Tuesday, January 31, 2006

Two tasty wines from Campania

I recently attended an Italian cooking class organized by one of my friends for which I had volunteered to bring some wine. Based on my recent improved knowledge of Italian wines, I selected a couple of bottles from Campania, to be tasted at lunchtime with the result of our cooking session. Campania is a region that is currently experiencing a winemaking renaissance and is producing an increasing number of exciting — and still reasonably priced — wines made from unusual native grape varieties.

The white wine was made from Falanghina grapes grown in the Pompeii area. Falanghina is an ancient varietal that has been recently rediscovered as it can produce wines with high acidity and good aging potential. The 2003 Sannino Falanghina Pompeiana had a golden color and a delicate nose of white peach and honey. On the palate, it was round and mouthfeeling with a fresh, lively acidity. The wine was delicious with our Caponata, a full-flavored eggplant-based Sicilian appetizer.

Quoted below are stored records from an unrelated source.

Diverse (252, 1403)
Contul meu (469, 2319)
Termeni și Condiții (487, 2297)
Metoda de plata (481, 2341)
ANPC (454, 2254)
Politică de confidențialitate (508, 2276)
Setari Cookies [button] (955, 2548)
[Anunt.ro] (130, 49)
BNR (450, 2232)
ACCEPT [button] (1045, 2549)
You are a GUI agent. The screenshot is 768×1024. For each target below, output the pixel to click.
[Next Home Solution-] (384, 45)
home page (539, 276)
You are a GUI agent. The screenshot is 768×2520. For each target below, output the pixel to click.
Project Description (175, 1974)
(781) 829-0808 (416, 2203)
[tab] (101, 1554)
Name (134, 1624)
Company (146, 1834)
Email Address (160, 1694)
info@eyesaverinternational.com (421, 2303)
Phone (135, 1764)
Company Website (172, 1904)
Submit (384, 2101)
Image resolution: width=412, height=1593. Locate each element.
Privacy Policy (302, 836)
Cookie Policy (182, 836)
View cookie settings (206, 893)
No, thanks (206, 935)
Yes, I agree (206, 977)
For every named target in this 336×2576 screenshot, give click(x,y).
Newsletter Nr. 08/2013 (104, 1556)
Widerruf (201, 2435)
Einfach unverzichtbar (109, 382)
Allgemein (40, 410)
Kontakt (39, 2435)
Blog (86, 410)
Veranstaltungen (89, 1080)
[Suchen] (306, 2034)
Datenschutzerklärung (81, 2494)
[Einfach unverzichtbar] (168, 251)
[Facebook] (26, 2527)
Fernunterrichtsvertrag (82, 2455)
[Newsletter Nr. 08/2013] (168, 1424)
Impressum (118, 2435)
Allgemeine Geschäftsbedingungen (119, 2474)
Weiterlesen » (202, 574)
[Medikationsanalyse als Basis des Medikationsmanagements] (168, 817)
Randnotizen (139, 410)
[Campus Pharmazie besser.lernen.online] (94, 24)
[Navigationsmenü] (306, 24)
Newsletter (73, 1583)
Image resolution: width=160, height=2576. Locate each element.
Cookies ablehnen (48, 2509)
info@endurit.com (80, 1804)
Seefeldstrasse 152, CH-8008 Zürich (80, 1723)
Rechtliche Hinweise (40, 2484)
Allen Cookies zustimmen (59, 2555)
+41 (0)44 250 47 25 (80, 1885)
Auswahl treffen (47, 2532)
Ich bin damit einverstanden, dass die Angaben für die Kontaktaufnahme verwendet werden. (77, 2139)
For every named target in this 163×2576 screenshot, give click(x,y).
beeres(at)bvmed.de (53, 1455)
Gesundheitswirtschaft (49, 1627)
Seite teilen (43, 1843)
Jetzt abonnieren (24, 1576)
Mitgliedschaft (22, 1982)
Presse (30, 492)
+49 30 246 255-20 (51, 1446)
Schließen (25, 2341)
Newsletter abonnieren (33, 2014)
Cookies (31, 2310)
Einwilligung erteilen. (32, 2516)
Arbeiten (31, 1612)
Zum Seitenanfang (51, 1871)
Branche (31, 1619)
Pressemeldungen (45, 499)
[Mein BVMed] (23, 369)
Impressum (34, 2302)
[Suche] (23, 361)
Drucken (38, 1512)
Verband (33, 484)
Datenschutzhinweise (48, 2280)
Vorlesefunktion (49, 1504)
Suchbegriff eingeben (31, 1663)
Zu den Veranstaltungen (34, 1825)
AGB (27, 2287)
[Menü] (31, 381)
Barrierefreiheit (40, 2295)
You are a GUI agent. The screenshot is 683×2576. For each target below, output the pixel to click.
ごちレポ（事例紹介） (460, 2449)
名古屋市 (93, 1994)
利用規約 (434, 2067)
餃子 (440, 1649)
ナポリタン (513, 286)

The red wine was made from Aglianico grapes grown in the mountainous province of Beneventano. Aglianico is considered to be the greatest red grape of the South as it can produce tannic and dense wines suitable for long ageing. The 2003 Sannino Aglianico Beneventano had a bright red color with a peppery nose of blackberries. On the palate, it was medium-bodied with a soft texture, followed by a lively finish and an aftertaste of cocoa powder. Not the tannic and dense kind but it was very tasty with the other dish we made, a wonderful stuffed veal dish called Cima.